The obtained 2-amino-4-methylthio-1-butanol may be directly subjected to the second step, or may be purified by distillation, column chromatography or other purifying means and then may be subjected to the second step. The reaction mixture may be directly subjected to the second step without bringing out 2-amino-4-methylthio-1-butanol.

Next, the second step will be described.

<Second Step>

The 2-amino-4-methylthio-1-butanol obtained in the first step is oxidized. Hereinafter, the oxidation of the 2-amino-4-methylthio-1-butanol is sometimes referred to as “the present oxidation reaction”. By the present oxidation reaction, methionine is obtained. The present oxidation reaction may be carried out in the presence of a metal catalyst. Alternatively, the present oxidation reaction may be carried out by an action of a microbial cell of a microorganism capable of converting 2-amino-4-methylthio-1-butanol into methionine or by an action of a processed product of the microorganism. Hereinafter, the present oxidation reaction in the former case is sometimes referred to as “the present oxidation reaction 1”, and the present oxidation reaction in the latter case is sometimes referred to as “the present oxidation reaction 2”.

Preferably, the present oxidation reaction 1 is carried out by oxidizing 2-amino-4-methylthio-1-butanol in the presence of at least one metal selected from the group consisting of copper and the elements belonging to Group 8, 9 or 10 of the periodic table. More preferably, the present oxidation reaction 1 is carried out by the following method (2-1) or (2-2).

(2-1)

A method for oxidizing 2-amino-4-methylthio-1-butanol, wherein the oxidation is carried out in the presence of oxygen and at least one metal selected from the group consisting of the elements belonging to Group 8, 9 or 10 of the periodic table.

(2-2)

A method for oxidizing 2-amino-4-methylthio-1-butanol, wherein the oxidation is carried out in the presence of copper and water.

Hereinafter, the present oxidation reaction 1 will be described based on the embodiments by the methods (2-1) and (2-2). However, the present oxidation reaction 1 is not limited to these embodiments.

The embodiment by the method (2-1) will be described.

Examples of the elements of Group 8 of the periodic table include iron, ruthenium and the like. Examples of the elements of Group 9 of the periodic table include cobalt, rhodium and the like. Examples of the elements of Group 10 of the periodic table include nickel, palladium, platinum and the like. At least one metal selected from the group consisting of the elements belonging to Group 8, 9 or 10 of the periodic table is preferably ruthenium or platinum, more preferably platinum. Hereinafter, at least one metal selected from the group consisting of the elements belonging to Group 8, 9 or 10 of the periodic table is sometimes referred to as the oxygen-oxidation catalyst.

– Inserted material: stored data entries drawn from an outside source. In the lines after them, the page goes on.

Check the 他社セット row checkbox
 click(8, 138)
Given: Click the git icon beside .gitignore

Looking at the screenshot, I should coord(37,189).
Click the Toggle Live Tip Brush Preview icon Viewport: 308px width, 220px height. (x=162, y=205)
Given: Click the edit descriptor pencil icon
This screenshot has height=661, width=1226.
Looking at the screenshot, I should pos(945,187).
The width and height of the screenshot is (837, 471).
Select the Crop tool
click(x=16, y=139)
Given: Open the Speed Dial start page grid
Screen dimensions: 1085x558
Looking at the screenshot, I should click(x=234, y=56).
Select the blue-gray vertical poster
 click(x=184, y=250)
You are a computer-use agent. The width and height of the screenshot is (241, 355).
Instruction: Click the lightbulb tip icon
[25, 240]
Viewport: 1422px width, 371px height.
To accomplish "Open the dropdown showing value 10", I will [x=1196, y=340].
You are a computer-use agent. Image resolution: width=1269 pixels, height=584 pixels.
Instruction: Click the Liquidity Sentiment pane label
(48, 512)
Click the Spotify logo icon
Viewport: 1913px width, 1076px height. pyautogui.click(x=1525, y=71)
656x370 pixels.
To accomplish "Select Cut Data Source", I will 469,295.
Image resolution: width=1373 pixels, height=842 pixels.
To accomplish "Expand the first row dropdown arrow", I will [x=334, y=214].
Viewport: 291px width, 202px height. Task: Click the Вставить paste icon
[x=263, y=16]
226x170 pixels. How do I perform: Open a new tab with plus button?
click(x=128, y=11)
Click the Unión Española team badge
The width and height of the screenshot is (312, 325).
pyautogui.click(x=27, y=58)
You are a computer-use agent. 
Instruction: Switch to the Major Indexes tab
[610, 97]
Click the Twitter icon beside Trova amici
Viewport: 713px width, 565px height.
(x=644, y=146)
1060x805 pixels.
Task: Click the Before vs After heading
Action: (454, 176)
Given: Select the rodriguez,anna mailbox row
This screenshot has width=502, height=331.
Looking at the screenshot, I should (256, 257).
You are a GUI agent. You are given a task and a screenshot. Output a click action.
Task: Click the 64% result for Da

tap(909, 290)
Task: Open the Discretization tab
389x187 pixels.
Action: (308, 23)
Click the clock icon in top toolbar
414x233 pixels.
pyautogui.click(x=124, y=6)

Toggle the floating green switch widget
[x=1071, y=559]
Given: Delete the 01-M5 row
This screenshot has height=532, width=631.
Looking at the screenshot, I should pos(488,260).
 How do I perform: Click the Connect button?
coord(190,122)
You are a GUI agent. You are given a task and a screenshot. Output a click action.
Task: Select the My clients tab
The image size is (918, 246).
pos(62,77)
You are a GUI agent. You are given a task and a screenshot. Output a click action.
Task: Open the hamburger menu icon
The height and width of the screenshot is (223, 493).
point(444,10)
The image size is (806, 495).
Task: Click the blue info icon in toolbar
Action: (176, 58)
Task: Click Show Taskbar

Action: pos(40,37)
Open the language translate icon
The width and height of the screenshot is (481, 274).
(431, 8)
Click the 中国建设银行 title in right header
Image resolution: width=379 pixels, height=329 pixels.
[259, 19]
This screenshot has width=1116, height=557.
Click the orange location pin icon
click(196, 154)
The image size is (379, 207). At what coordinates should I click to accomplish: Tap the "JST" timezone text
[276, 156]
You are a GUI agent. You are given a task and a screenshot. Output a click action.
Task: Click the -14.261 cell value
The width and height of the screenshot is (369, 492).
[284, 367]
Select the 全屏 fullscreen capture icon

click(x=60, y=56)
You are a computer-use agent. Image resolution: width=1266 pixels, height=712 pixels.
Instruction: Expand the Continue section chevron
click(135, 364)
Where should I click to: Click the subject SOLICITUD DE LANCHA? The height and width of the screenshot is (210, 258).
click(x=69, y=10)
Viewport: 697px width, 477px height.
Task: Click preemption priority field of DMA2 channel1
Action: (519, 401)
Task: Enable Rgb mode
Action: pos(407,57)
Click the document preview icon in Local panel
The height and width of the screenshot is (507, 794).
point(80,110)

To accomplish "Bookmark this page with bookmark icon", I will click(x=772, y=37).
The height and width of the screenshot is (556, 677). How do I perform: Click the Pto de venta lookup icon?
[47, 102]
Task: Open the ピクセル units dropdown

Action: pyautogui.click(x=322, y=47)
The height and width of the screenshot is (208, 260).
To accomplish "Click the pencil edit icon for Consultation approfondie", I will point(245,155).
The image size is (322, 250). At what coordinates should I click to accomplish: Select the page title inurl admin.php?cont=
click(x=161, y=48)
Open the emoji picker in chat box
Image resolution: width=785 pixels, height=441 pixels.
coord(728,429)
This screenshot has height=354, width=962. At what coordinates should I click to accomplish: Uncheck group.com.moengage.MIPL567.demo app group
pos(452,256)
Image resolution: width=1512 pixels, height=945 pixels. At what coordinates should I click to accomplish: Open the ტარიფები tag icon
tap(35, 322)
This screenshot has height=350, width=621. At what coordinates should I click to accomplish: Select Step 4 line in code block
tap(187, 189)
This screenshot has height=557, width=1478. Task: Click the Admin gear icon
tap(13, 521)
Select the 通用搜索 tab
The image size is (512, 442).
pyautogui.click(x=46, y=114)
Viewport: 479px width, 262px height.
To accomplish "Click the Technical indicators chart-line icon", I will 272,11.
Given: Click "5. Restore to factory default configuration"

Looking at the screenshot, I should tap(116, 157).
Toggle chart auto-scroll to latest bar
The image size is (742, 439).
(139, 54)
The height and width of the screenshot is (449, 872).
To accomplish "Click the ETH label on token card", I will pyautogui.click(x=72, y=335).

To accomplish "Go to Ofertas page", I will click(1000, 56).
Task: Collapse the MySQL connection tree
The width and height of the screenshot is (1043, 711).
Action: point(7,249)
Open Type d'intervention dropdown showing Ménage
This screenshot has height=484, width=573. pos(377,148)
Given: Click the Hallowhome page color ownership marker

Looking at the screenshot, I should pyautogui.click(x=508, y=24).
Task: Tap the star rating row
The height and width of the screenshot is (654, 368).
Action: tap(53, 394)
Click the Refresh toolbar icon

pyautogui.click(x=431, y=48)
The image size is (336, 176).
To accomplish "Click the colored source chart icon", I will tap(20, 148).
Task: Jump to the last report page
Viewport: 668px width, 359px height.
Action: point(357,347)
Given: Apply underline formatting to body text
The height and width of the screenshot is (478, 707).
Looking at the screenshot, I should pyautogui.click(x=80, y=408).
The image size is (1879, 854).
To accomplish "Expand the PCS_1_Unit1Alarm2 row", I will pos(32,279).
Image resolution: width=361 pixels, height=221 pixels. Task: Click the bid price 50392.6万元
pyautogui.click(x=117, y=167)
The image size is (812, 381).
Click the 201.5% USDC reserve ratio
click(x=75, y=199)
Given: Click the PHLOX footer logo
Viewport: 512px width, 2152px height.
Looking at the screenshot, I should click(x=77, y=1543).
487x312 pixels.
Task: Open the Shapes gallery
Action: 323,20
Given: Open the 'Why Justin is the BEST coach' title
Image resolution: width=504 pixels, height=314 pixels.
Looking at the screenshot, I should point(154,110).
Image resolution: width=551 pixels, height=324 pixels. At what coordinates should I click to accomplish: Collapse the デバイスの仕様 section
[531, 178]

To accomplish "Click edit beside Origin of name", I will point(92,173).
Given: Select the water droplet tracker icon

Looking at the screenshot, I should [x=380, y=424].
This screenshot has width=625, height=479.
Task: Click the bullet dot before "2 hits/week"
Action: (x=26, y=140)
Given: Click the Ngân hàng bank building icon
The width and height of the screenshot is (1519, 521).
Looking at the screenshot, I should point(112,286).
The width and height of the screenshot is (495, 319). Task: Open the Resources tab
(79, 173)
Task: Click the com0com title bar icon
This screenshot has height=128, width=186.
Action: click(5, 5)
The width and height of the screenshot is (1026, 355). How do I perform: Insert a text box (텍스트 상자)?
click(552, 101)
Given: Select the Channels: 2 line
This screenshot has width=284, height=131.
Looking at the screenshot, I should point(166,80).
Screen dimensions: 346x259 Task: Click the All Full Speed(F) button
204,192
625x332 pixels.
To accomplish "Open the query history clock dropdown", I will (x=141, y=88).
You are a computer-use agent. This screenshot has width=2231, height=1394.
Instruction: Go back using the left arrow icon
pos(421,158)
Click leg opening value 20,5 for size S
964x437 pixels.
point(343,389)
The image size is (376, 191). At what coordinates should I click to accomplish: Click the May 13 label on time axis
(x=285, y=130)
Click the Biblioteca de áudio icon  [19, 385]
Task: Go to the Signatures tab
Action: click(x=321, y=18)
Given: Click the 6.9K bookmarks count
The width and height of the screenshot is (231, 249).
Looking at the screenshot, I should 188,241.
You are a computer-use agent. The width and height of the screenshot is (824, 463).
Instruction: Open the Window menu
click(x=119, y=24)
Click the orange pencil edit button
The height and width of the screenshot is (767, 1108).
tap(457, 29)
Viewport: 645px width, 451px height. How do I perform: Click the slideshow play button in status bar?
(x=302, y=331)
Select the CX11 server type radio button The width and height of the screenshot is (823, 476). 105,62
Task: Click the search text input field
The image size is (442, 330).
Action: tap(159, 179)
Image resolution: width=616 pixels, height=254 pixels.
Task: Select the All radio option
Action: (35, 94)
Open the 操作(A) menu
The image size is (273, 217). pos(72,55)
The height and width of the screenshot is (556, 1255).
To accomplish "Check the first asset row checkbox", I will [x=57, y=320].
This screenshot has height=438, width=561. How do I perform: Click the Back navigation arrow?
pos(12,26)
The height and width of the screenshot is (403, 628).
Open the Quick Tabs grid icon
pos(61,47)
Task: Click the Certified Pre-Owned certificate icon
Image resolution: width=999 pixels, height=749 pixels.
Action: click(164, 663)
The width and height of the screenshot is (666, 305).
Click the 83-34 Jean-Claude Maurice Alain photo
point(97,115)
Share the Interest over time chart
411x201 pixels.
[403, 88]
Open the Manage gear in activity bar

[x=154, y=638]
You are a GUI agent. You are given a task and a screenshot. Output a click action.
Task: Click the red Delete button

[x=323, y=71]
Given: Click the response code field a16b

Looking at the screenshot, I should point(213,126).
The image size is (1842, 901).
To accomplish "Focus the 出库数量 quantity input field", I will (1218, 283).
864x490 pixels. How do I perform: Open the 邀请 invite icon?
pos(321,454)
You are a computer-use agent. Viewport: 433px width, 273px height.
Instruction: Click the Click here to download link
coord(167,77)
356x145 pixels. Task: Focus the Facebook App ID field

The oxygen-oxidation catalyst may be supported on a support (hereinafter, such a catalyst is sometimes referred to as a supported oxygen-oxidation catalyst), or may not be supported thereon. Alternatively, the oxygen-oxidation catalyst may be a catalyst in which an alloy containing at least one metal selected from the group consisting of the elements belonging to Group 8, 9 or 10 of the periodic table is treated with an acid or an alkali (hereinafter, such a catalyst sometimes referred to as a developing oxygen-oxidation catalyst).

The support includes at least one selected from the group consisting of activated carbon, alumina, silica, zeolite, diatomite and zirconium oxide. It is advantageous for such a support to have a larger surface area because the reactivity of the reaction can be enhanced. The supported oxygen-oxidation catalyst may be a commercially available product, or may be a catalyst obtained as follows: for example, at least one compound selected from the group consisting of nitrates, sulfates, formates, acetates, carbonates, halides, hydroxides and oxides of at least one element selected from the group consisting of the elements belonging to Group 8, 9 or 10 of the periodic table is supported on the above-described support by coprecipitation method or impregnation method, and then this supported compound is calcined or reduced with hydrogen.

The oxygen-oxidation catalyst is preferably a developing oxygen-oxidation catalyst or a supported oxygen-oxidation catalyst, more preferably a supported oxygen-oxidation catalyst.

The amount of the oxygen-oxidation catalyst to be used may vary depending on the form of the oxygen-oxidation catalyst in use, and is preferably 0.001 mol or more, more preferably from 0.001 to 0.5 mol per mole of 2-amino-4-methylthio-1-butanol from an economical viewpoint.

The oxygen may be an oxygen gas, or an oxygen gas diluted with an inert gas such as nitrogen, or oxygen in an air. Besides, oxygen in an air may be diluted with an inert gas such as nitrogen for use as the above-described oxygen.

The amount of the oxygen to be used is preferably one mole or more per mole of 2-amino-4-methylthio-1-butanol, and the upper limit of this amount is not limited.

Preferably, the present oxidation reaction 1 is carried out further in the presence of at least one typical metal compound selected from the group consisting of alkali metal compounds and alkaline earth metal compounds.

Examples of the alkali metal compounds include alkali metal carbonates such as sodium carbonate, sodium bicarbonate, potassium carbonate, potassium bicarbonate, lithium carbonate and lithium bicarbonate; and alkali metal hydroxides such as sodium hydroxide, potassium hydroxide and lithium hydroxide.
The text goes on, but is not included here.